Records provided START
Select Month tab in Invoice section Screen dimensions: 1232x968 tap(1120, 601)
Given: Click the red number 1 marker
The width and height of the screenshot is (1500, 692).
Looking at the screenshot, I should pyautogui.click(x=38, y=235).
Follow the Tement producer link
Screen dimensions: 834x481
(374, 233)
Records provided END
- **Task prompt**
Repeat exactly, please, each line from the beginning of the data through the line with "Given: Click the red number 1 marker" in it, and only those lines.

- **Your solution**
Select Month tab in Invoice section Screen dimensions: 1232x968 tap(1120, 601)
Given: Click the red number 1 marker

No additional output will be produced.